* **Task 1**:
In the Team India article, how long was Tendulkar forced to sit out of international cricket?
* **Task 2**:
From the Team India article, extract everything from "I believe Sachin" down to "the new innings.".
* **Task 3**:
Decide whether each statement agrees with the Team India article: (a) Gautam Gambhir was left out of one match even though he had scored a century. (b) Dhoni always batted early in the order to accelerate scoring. (c) Bench time in the IT industry is generally associated with high productivity. Answer yes or no for each, quoting the deciding words.

* **Passage to read**:
•••••

It seems almost incredible that just a month ago there was debate among various camps of cricket pundits about the future of Indian cricket team's coach Greg Chappell (a fallout of the Ganguly-Chappell spat in Zimbabwe), the future of Sachin Tendulkar, and the probable outcome of a fractured team challenging the Sri Lankans' might.
But today the script reads different. And as an IT professional, one who is also an ardent follower of cricket, I realised that our community of young IT engineers could learn a few lessons from the new Team India.
Following are the five lessons that young IT engineers can learn from Team India.
Lesson #1: Discover yourself when on the 'bench'
For six months Tendulkar was forced to sit out of international cricket, nursing his injured elbow. Finally when he returned, he scored a measly few runs. The naysayers wrote him off completely -- his career was over, they agreed in unision. Then the maestro with a couple of feisty innings proved them wrong.
I believe Sachin used this time (the 6 months that he was away from cricket) to reflect on his past, identify his weak spots and prepare himself for the new innings.
Now compare Sachin's absence with someone from the IT industry. If an IT engineer was not being productive or billable for a project, he would be labeled as someone on the 'bench.'
Bench time, in the IT industry, is generally associated with lack of productivity. Is there a lesson for us from Sachin? Of course, yes. When you are on the 'bench,' utilise the time to reflect on your past and identify your weaknesses.
Attend that soft skill training that you have always wanted to. Take up that IT certification that you feel will boost your career. Sharpen your tech skills.
Bench time can thus be utilised effectively to improve the competence of an employee.
Lesson #2: Be flexible
During the India-Sri Lanka one-day international matches, Indian wicketkeeper-batsman Mahendra Singh Dhoni, on certain days, was asked to accelerate the scoring rate in the early stages of the game. On other days, he came lower down the batting order to provide stability. Irfan Pathan is a bowler who can bat. Gautam Gambhir scored a century and was yet made to sit out of one of the matches.
While it may have left a few cricket pundits totally dismayed and out of their depths, the fact remains that flexibility played a key role behind the success of Team India.
The cricketers were brought out of their comfort zone and were asked to be flexible in their mindset. The instructions were given at a short notice and one was expected to complete the task.
The result: The team was winning and the young players looked more confident and assured of their place in the squad.
Shouldn't this too be the case with the young IT engineers? Your first project could involve the challenges of a development project. Next you maybe asked to work on a maintenance project.
If the work involves doing quality reviews, there is many a reluctant person. Here is where we need to learn from Team India. We must understand that being flexible and working in different projects will provide us exposure to the software development life cycle, or SDLC.
This does not only look good on our resumes, it also plays an important part in furthering our careers. You must remember that early days are for you to learn, explore and innovate.

•••••

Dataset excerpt

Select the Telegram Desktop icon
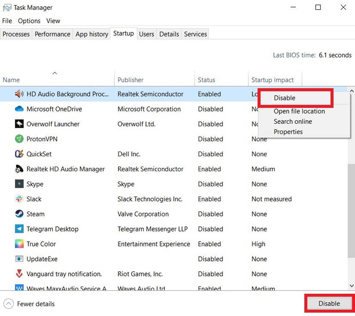 click(x=19, y=229)
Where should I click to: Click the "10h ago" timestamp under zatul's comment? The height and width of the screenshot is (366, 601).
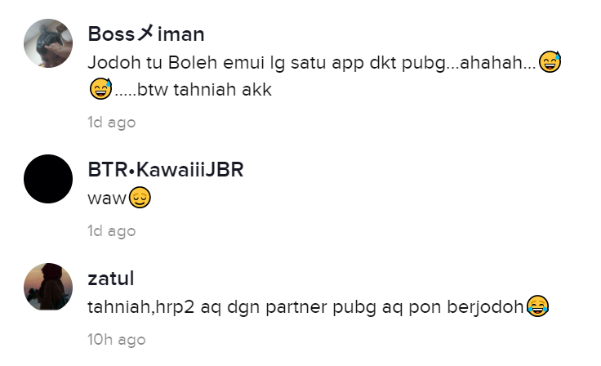[x=117, y=340]
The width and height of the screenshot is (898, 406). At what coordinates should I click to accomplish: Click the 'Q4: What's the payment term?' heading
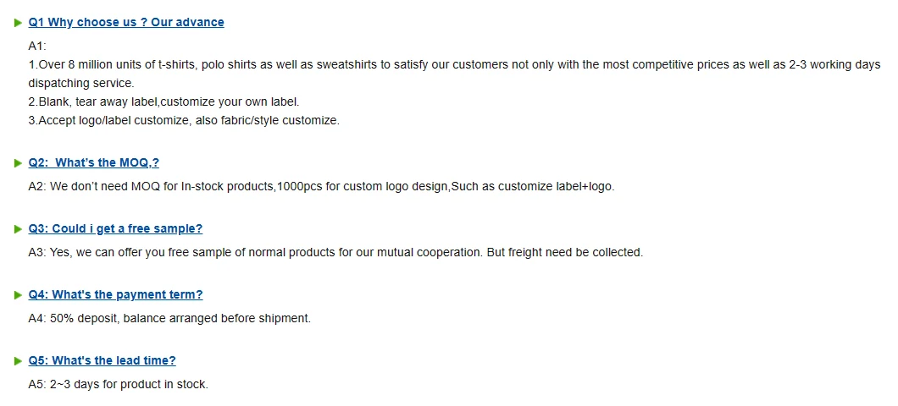(x=115, y=294)
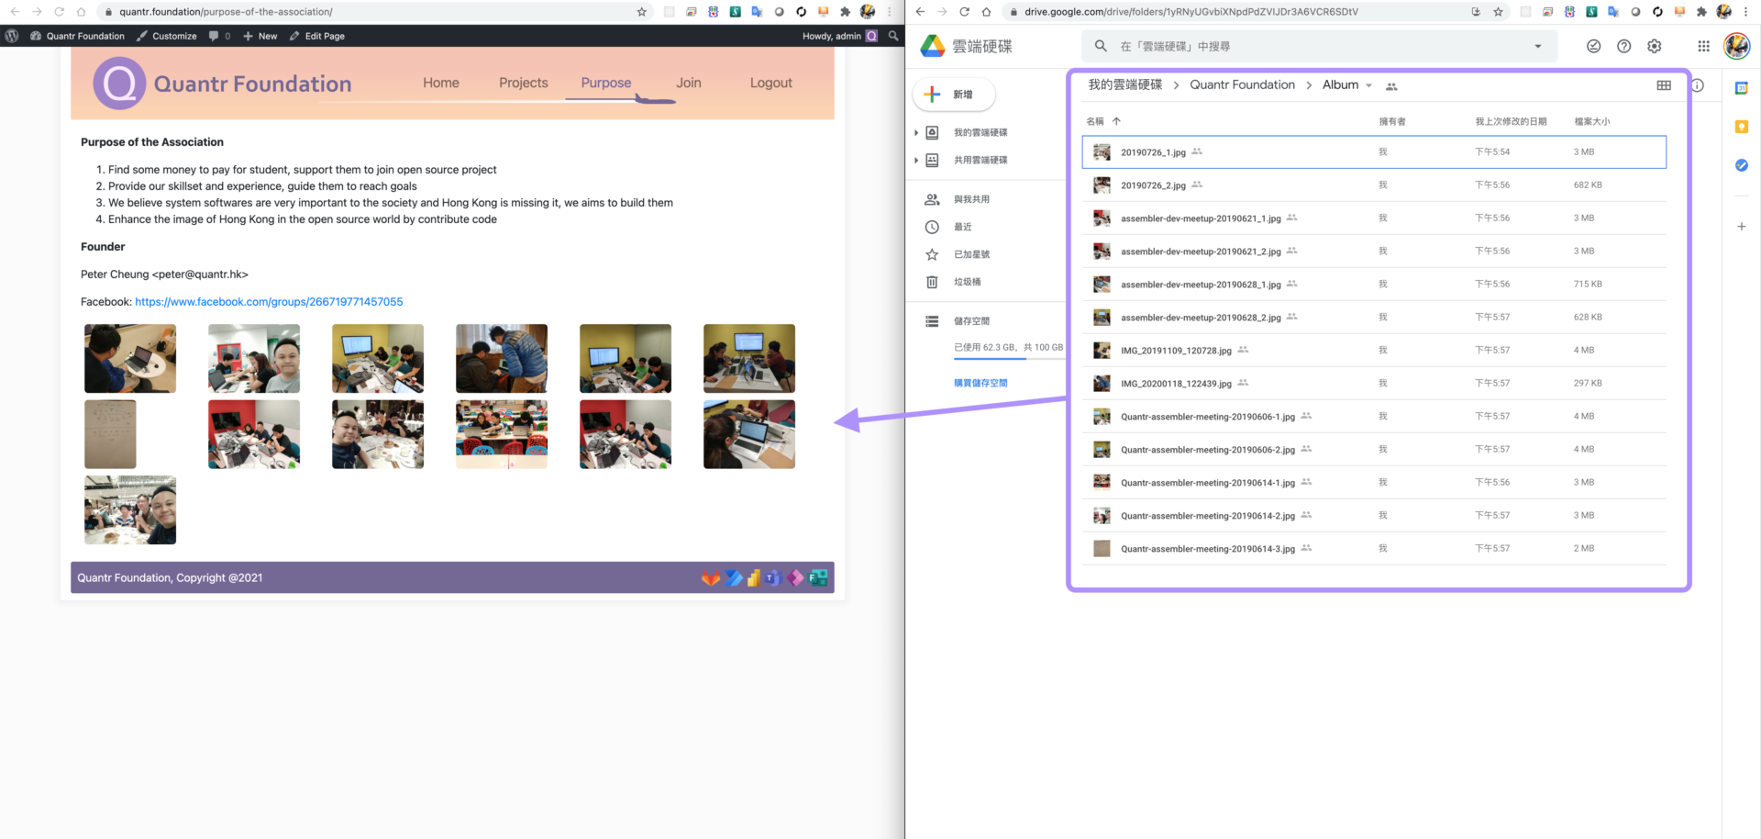Open Google Calendar from the Drive side panel
The width and height of the screenshot is (1761, 839).
coord(1742,88)
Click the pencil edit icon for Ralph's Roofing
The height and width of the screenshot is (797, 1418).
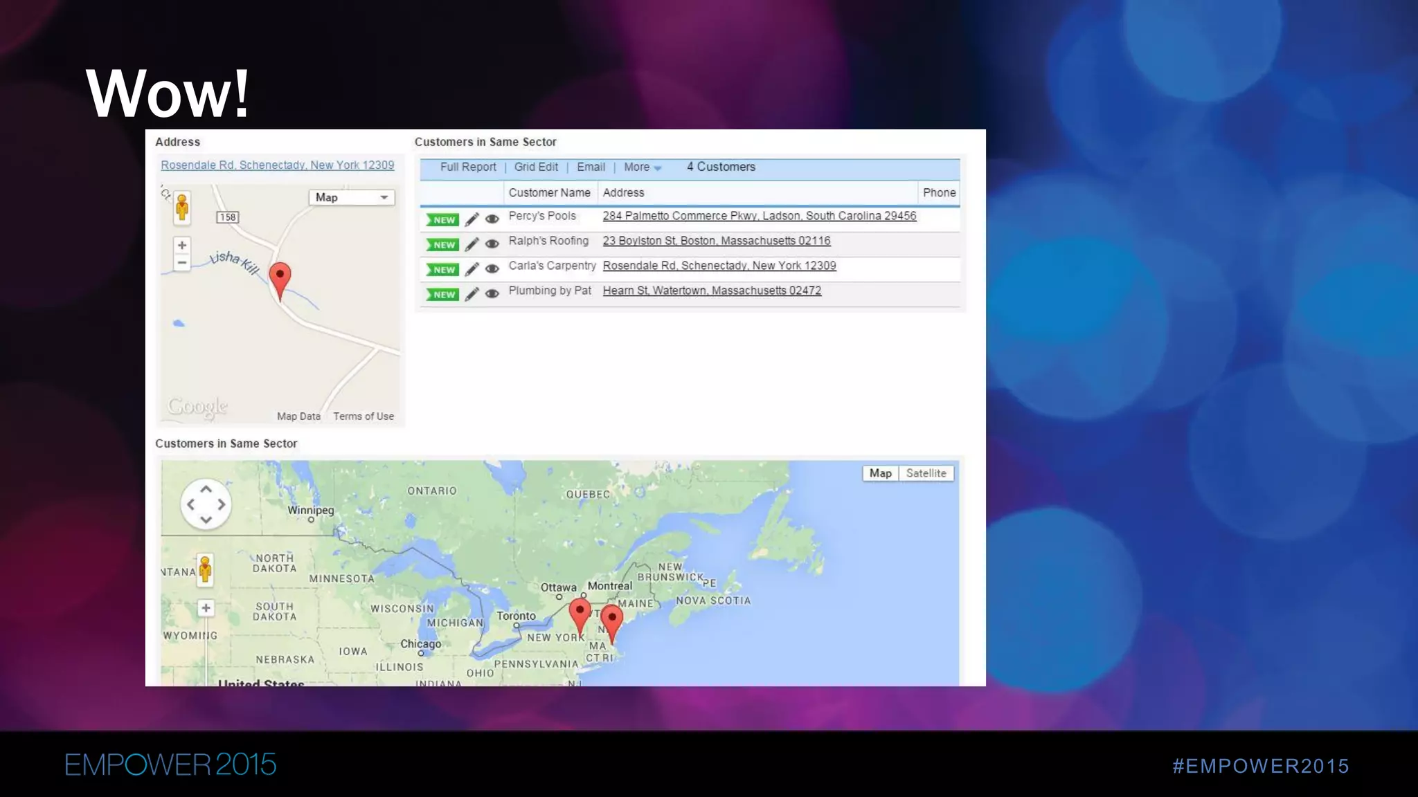tap(472, 244)
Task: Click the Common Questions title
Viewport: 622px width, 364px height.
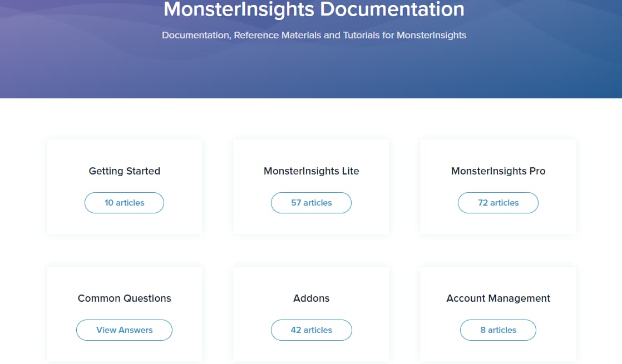Action: click(x=124, y=298)
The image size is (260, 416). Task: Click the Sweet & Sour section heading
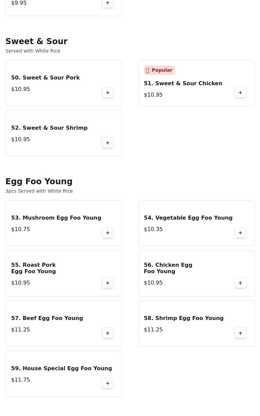point(36,41)
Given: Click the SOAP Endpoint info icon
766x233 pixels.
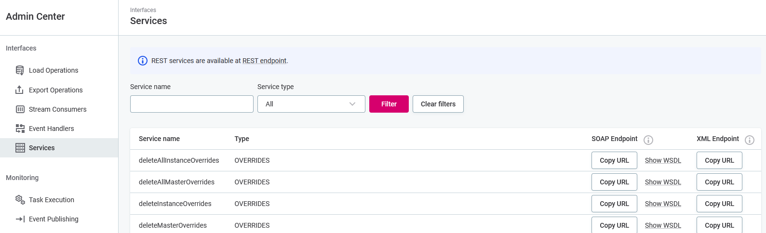Looking at the screenshot, I should point(648,140).
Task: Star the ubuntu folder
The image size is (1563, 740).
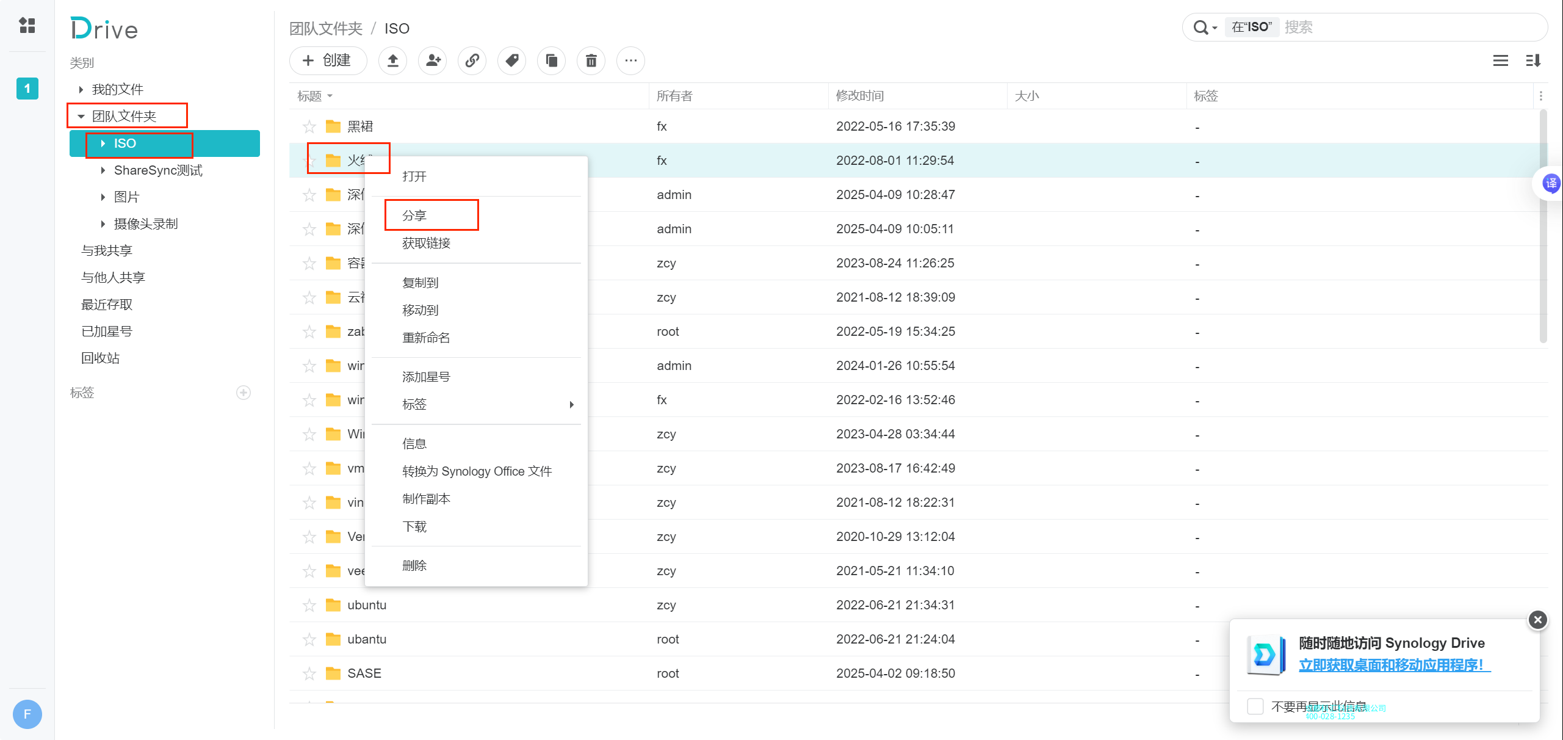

•••••

* **Expected output 1**:
Six months.

* **Expected output 2**:
I believe Sachin used this time (the 6 months that he was away from cricket) to reflect on his past, identify his weak spots and prepare himself for the new innings.

* **Expected output 3**:
(a) Yes: "Gautam Gambhir scored a century and was yet made to sit out of one of the matches."
(b) No: "On other days, he came lower down the batting order to provide stability."
(c) No: "Bench time, in the IT industry, is generally associated with lack of productivity."